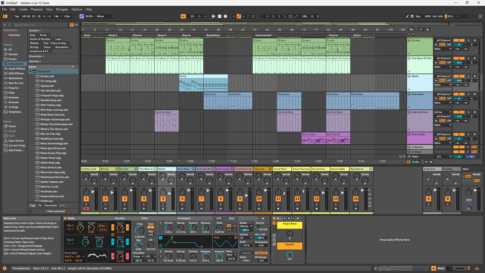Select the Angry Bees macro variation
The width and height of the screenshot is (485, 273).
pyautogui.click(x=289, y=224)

---

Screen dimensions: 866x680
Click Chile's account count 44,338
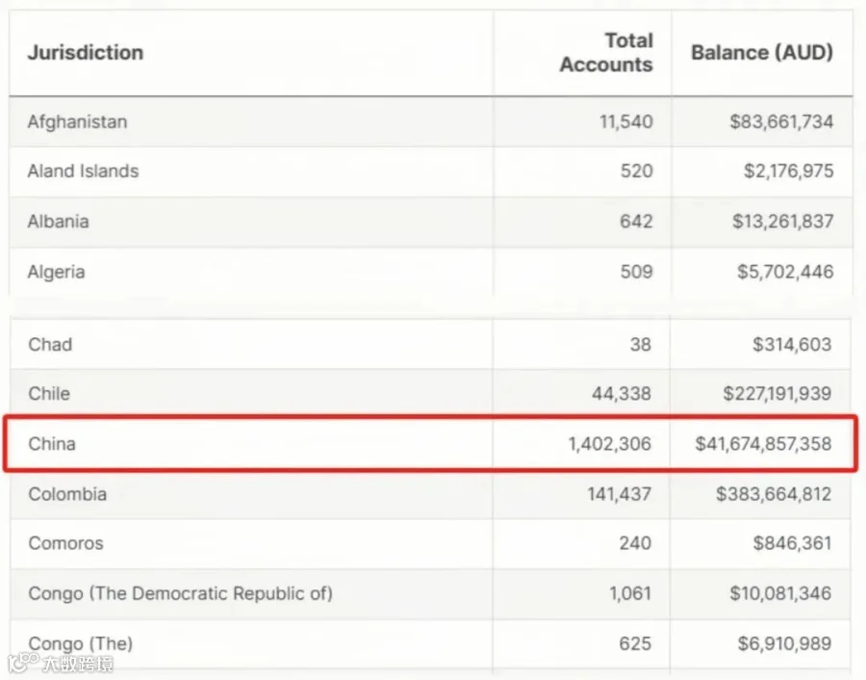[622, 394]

---

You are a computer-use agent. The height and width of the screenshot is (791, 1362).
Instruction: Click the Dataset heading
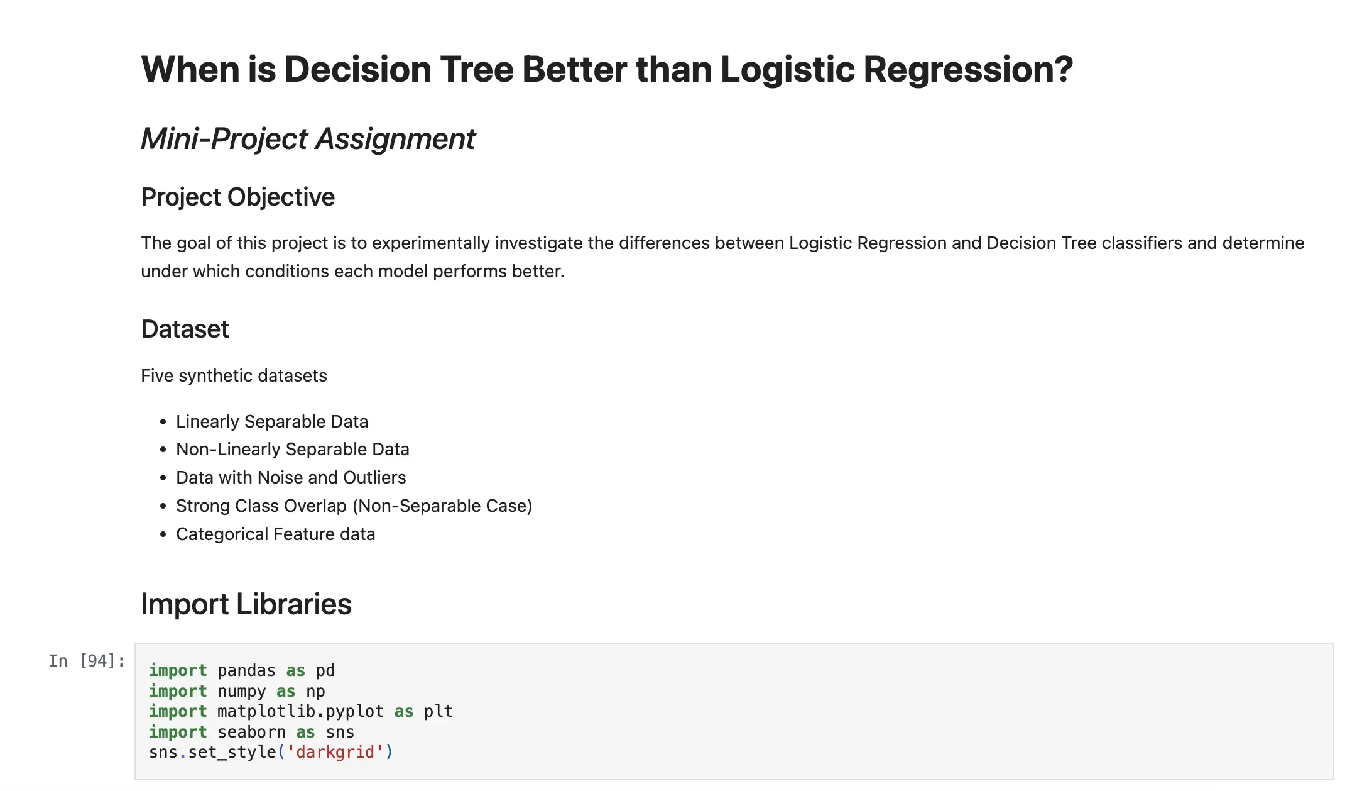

OBJECTIVE: Change the data starting at "Select the Angry Bees macro variation" and ending at "pyautogui.click(x=289, y=224)" by replacing "Angry Bees" with "Busy Bees", with everything else left as it is. Leave the pictures out of your answer.

TASK RESPONSE:
Select the Busy Bees macro variation
The width and height of the screenshot is (485, 273).
pyautogui.click(x=289, y=224)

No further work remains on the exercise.